3.1 Explore our Principal Components

In this part you’ll explore our two principal components from part I a bit further to find out what kind of information they still contain.

🎯 ACTION POINTS:

  1. Take the original data wvs_data and compute the average lifeexpect per CONTINENT.

  2. Then create a scatter plot using our pca_results just like we did in part I, but now color the points according to either CONTINENT or lifeexpect (actually try out both to see the connection).

Start with the code provided in the lab material (.qmd) you downloaded.

Question

Question: What are your observations? Do the two principal components contain any information related to life expectancy and/or continent?

3.2 Principal Components as Predictors

So we saw that our two principal components contain lots of information still, so they should also be useful predictors.
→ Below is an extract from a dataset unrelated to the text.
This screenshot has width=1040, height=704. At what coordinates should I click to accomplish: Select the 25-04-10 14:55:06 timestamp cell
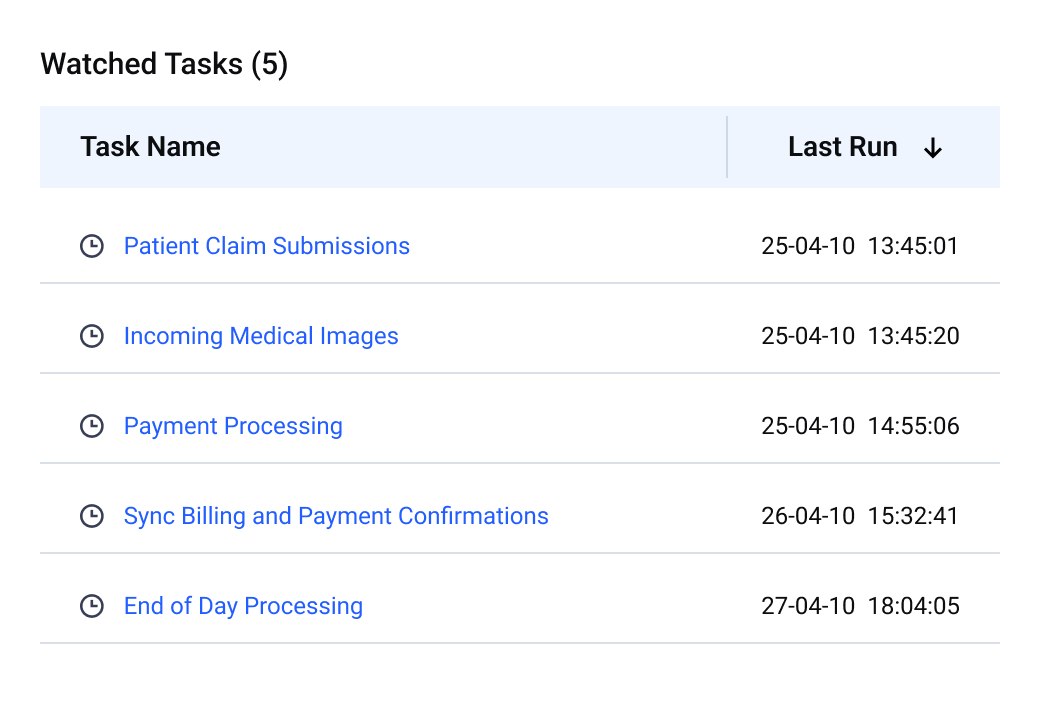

In this part, you will predict whether an observations has CONTINENT="Africa". For this, we will quickly create a new binary outcome variable is_africa that has a value of 1 if the row has country Africa and 0 otherwise.
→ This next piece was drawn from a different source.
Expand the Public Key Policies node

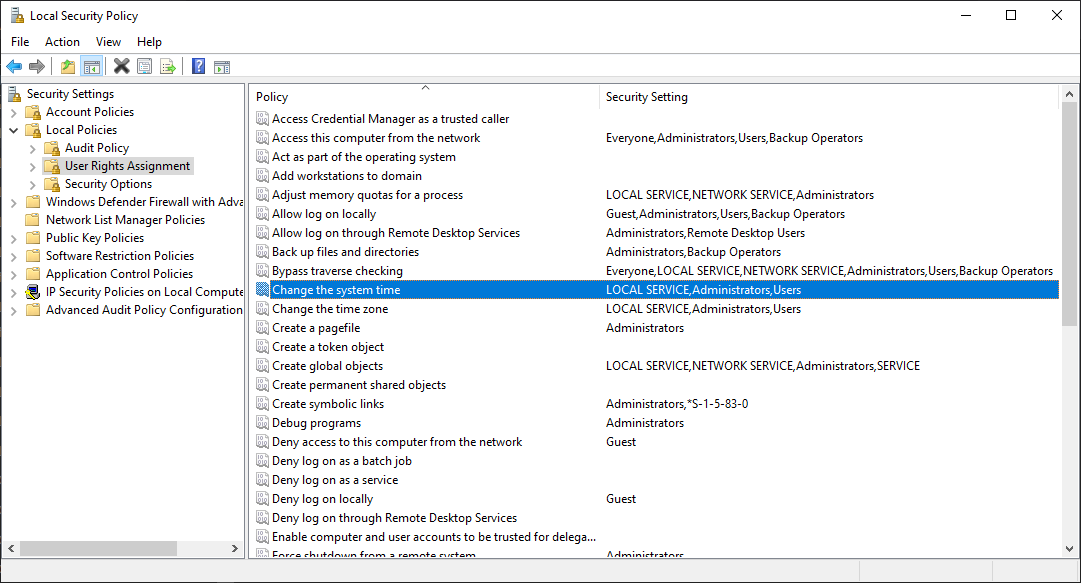14,238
######### leave this code cell as is
log_reg_data =
  wvs_data %>%
  mutate(is_africa = factor(CONTINENT == 'Africa', labels=c("No","Yes"), 
                            levels=c(FALSE, TRUE), ordered=TRUE))

🎯 ACTION POINTS:

We’ll start with the same pca_recipe we’ve created in part I.

  1. Modify the recipe to account for the predictive modelling task.
  2. Check summary(pca_recipe) to ensure that your recipe has exactly one outcome (ie is_africa) and exactly two predictors (ie PC1 and PC2).
  3. Run the model training and evaluation code that is already provided (the code block after). If you make the right changes to the recipe, this should run and output a ROC curve.
Question

Question: Does the model work well? Explain why (or why not).

3.3 DBSCAN Clustering

In this part, you will apply a different clustering algorithm, DBSCAN. In contrast to k-means, DBSCAN is a density based clustering method. That means it

  • doesn’t require specifying the number of clusters beforehand
  • it groups together points that are closely packed, separated by areas of lower density

🎯 ACTION POINTS:

  1. Cluster our pca_results data using DSBSAN.
  2. Plot your clusters as we did in part II.

This time we won’t use tidyverse functions. DBSCAN is an independent library outside the tidyverse, so part of the exercise is to find out how to apply it. As a hint, you only need the dbscan() function.

You can follow this documentation page here for example.

You don’t need to specify the number of clusters beforehand, but you still have some control over the clusters by setting eps (a measure to control the density of clusters) and minPts (the minimum of points per cluster).

Can you find values that lead to appropriate clusters? You can start with eps=1 and minPts = 5.

Question

Questions: Compare these results to the results we have obtained by using k-means? Can you recognize the difference between clustering using centroids and by densities?